Dilpreet Singh

Personal information
- Born: 12 November 1999 (age 26) Butala, Amritsar District, Punjab, India
- Height: 180 cm (5 ft 11 in)

Sport
- Sport: Field hockey
- Position: Forward
- Club: Indian Oil Corporation

Senior career
- Years: Team / Caps / Goals
- –: Petroleum Sports Promotion Board / - / -
- –: Indian Oil Corporation / - / -

National team
- Years: Team / Caps / Goals
- 2017–2019: India U21 / 12 / -
- 2018–: India / 128 / (45)

Medal record
Men's field hockey
Representing India
Olympic Games
| Bronze medal – third place | 2020 Tokyo | Team |
Champions Trophy
| Silver medal – second place | 2018 Breda |  |
Asian Games
| Bronze medal – third place | 2018 Jakarta | Team |
Asia Cup
| Gold medal – first place | 2025 Rajgir |  |
Asian Champions Trophy
| Gold medal – first place | 2018 Muscat |  |
| Bronze medal – third place | 2021 Dhaka |  |

= Dilpreet Singh =

Indian field hockey player

Dilpreet Singh (born 12 November 1999) is an Indian field hockey player who plays as a forward for the national team. He is registered with the Punjab Armed Police and plays for Hockey Punjab in the domestic tournaments. He plays for Vedanta Kalinga Lancers in the Hockey India League.

==Early life==
Singh belongs to Butala, Amritsar district, Punjab, India. He was born to Balwinder Singh, who was a hockey player in Army and it was due to his encouragement that Dilpreet started playing this sport. He initially trained in Khadur Sahib Academy of his father and later on took coaching from Maharaja Ranjit Singh Hockey Academy located in Amritsar, and then from Jalandhar's Surjit Academy.

== Career ==
After missing the 2024 Olympics, Singh made a comeback to play the two-twst series against Germany in 2024 and was also selected in the final team for the 2024-2025 FIH Hockey Pro League at Bhubaneswar. He scored in the 2-0 win against Spain on 16 February 2025. Earlier, he played the Pro League in 2020-21, 2021–22 and 2022-23.

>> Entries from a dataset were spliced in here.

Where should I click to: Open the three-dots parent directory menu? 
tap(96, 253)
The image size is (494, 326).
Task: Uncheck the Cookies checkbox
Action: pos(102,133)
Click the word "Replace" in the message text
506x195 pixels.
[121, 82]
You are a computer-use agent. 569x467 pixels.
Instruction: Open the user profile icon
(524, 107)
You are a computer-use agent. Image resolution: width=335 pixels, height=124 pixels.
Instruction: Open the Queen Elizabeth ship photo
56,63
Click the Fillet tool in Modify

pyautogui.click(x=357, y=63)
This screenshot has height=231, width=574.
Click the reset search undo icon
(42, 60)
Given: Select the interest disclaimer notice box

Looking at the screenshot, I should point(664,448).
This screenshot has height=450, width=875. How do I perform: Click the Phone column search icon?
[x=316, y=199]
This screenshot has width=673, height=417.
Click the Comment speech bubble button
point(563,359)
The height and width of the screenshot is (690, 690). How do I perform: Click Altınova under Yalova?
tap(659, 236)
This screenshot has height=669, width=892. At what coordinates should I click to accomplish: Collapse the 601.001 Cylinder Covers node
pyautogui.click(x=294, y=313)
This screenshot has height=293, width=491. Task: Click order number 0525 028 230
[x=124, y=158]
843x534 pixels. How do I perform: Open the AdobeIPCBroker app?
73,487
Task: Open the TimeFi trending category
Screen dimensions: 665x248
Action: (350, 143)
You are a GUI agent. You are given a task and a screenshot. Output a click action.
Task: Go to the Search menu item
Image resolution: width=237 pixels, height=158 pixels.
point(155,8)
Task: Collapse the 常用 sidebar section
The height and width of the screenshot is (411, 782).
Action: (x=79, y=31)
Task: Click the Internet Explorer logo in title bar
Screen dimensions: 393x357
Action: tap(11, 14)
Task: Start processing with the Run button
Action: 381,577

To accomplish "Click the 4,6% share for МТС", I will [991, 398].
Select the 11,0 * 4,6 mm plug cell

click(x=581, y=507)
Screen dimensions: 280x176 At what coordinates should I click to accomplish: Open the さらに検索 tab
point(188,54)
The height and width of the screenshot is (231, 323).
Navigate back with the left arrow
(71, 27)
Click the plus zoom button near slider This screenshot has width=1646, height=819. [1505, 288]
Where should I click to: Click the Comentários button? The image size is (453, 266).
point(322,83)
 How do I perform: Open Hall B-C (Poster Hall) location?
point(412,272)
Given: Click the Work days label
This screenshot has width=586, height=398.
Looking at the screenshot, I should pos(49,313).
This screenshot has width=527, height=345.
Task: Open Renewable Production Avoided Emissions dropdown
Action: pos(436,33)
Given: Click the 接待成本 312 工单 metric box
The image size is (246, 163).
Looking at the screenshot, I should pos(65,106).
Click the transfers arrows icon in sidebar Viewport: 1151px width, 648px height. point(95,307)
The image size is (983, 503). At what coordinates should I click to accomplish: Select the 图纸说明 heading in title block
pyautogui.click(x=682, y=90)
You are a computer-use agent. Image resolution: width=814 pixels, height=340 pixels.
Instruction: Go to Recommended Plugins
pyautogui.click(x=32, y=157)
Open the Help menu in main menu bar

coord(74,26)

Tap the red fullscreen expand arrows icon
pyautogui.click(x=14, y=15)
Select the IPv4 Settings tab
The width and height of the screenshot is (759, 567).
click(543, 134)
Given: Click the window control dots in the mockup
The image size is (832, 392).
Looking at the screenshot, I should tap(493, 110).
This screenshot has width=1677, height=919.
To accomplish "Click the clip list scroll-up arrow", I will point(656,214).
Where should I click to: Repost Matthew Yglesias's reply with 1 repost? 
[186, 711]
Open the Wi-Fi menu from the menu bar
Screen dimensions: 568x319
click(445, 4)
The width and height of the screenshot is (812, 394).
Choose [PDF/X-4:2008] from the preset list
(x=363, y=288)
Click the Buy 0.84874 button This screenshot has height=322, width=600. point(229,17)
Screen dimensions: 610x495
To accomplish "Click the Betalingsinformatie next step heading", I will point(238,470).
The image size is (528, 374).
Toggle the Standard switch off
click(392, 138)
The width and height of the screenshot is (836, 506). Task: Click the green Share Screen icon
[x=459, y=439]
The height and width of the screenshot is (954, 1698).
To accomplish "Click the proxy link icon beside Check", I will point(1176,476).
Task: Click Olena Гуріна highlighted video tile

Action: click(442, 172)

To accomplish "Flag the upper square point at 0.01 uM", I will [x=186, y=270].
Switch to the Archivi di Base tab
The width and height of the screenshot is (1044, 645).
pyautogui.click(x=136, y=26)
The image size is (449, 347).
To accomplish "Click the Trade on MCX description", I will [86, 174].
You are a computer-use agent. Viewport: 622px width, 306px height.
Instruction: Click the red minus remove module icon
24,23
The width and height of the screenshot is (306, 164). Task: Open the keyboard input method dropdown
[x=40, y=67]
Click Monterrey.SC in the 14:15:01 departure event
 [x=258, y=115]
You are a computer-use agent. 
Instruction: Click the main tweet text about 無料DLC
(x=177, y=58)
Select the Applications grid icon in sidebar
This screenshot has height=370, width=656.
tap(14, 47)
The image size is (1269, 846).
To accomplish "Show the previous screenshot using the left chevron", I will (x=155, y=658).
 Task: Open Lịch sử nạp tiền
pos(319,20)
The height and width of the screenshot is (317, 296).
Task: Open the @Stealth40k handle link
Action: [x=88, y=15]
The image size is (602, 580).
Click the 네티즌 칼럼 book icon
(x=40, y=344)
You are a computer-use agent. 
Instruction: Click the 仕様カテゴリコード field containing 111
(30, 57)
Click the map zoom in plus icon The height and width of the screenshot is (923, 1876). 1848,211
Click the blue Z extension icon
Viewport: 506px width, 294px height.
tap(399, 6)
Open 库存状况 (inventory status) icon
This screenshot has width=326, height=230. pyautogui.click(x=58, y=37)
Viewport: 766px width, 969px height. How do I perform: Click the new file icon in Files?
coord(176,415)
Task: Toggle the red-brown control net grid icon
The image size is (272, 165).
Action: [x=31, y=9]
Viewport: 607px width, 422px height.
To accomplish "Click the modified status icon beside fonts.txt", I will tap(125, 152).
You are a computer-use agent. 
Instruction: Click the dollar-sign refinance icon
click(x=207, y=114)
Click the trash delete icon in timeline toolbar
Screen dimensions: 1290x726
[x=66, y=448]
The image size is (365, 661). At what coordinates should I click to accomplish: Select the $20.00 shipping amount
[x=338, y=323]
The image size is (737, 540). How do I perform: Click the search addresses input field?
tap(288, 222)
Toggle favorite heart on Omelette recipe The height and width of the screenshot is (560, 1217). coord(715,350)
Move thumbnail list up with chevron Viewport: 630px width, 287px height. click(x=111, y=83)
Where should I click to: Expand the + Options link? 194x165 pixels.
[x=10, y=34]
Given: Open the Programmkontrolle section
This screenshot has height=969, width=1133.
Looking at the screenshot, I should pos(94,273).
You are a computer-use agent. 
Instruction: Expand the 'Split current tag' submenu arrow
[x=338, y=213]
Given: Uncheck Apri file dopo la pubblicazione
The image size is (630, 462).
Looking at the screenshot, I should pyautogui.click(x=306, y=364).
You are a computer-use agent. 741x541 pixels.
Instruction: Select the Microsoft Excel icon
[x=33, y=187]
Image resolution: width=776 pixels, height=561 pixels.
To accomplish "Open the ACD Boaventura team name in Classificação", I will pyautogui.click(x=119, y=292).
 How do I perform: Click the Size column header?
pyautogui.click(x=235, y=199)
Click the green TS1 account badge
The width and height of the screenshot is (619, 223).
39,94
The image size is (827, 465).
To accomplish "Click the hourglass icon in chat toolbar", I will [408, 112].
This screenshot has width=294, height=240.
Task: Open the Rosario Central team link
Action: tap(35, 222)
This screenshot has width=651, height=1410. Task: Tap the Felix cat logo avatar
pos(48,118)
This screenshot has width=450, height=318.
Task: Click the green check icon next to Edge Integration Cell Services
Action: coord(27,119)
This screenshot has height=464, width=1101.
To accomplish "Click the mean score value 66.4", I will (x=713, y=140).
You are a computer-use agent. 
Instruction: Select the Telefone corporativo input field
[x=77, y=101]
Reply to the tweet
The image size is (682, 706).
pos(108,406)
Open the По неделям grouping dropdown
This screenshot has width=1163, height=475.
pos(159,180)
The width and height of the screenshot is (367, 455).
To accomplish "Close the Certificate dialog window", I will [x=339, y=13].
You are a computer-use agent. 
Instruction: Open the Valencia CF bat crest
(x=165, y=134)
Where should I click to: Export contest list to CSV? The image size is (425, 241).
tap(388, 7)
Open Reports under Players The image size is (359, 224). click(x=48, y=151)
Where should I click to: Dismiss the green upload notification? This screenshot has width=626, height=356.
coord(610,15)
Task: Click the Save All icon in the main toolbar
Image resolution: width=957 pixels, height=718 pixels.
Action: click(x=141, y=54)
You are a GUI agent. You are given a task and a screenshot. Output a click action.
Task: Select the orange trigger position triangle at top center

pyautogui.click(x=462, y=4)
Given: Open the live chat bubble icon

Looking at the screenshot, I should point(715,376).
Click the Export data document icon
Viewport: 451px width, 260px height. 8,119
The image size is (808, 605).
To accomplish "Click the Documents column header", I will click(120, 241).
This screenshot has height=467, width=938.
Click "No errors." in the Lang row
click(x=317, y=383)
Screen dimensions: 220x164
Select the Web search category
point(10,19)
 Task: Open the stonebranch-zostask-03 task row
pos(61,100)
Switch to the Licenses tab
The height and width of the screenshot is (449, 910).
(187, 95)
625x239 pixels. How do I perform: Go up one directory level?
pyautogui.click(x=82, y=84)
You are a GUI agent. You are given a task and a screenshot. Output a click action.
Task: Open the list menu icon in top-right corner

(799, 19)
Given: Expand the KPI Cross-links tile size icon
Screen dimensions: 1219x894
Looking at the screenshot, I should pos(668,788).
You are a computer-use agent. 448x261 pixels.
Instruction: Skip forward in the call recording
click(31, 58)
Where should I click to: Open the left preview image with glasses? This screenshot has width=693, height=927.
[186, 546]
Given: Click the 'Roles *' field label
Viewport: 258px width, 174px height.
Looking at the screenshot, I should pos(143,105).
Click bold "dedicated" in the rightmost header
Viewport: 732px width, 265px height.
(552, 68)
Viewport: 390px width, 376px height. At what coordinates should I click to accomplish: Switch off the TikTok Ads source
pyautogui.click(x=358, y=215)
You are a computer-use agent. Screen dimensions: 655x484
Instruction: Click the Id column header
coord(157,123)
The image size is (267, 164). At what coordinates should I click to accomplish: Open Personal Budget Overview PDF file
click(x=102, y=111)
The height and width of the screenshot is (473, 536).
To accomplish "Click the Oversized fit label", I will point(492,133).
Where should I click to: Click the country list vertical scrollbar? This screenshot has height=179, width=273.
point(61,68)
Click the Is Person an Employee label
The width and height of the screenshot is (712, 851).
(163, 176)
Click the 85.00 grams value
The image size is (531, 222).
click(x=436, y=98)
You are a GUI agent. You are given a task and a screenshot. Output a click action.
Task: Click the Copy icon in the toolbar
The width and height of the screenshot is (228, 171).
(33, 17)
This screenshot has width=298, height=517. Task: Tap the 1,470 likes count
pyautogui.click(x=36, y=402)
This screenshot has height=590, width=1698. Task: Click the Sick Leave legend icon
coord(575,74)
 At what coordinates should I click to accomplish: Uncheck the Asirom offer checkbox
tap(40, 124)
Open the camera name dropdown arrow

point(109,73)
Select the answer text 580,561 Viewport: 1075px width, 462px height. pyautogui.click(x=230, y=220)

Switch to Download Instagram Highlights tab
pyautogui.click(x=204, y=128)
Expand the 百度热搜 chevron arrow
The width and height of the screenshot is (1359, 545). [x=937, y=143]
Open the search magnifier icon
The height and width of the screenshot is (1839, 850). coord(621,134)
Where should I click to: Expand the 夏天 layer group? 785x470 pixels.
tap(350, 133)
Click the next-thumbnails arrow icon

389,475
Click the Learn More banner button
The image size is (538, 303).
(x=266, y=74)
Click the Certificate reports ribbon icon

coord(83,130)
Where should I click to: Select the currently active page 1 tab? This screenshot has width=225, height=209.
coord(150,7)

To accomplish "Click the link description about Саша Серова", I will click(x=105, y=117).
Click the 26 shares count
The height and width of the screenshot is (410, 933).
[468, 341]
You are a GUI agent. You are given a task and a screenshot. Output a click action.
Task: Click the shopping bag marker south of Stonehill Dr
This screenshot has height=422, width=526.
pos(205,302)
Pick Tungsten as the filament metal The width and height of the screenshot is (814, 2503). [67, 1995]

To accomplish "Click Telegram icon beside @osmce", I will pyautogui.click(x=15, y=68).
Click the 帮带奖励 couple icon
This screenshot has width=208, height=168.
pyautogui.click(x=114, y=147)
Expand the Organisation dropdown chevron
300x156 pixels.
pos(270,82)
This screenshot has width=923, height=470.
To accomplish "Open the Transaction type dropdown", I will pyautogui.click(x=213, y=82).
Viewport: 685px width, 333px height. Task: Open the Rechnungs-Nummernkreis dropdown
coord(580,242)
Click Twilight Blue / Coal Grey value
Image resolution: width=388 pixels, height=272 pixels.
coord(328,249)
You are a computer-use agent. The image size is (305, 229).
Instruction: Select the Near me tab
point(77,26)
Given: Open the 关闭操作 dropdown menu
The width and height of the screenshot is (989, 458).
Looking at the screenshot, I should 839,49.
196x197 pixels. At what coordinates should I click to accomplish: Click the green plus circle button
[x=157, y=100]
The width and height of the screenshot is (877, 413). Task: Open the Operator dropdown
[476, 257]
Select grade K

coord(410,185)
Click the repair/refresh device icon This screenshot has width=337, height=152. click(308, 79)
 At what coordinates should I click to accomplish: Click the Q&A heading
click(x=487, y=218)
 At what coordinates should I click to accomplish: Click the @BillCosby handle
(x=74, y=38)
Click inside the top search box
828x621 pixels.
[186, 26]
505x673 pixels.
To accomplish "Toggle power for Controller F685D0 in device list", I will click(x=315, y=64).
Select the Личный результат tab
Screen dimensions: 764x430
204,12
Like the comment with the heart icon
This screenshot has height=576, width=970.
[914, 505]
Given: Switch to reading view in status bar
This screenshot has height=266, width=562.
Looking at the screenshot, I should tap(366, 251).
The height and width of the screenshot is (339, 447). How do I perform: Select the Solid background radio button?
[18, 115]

He became an Olympic medalist taking part in the Indian team at the 2020 Paris Olympic Games where India won a bronze medal.

He was part of the gold winning Indian team at the Hero Asian Champions Trophy Chennai 2023. Earlier, he also got a gold at the Hero Asian Champions Trophy 2018 at Muscat and a bronze at Dhaka in 2021. In 2018, he also participated and won a bronze in the 18th Asian Games at Jakarta and played the FIH Odisha Hockey Men's World Cup Bhubaneswar, where India finished sixth. He was part of the XXI Commonwealth Games 2018 at Gold Coast, Australia, where India missed a medal finishing fourth.

He made his Junior India debut at the 2017 Sultan of Johor Cup winning a bronze and also played the 2019 Sultan of Johor Cup, at Johor Bahru, Malaysia, where India got a silver. He made his senior India debut at the age of 18 years, against Japan in the 4-nation invitational tournament at Tauranga.

He is employed with Punjab Police after a long stint with the Indian Oil Corporation team.

== Awards ==

- Singh received the Arjuna Award in 2021.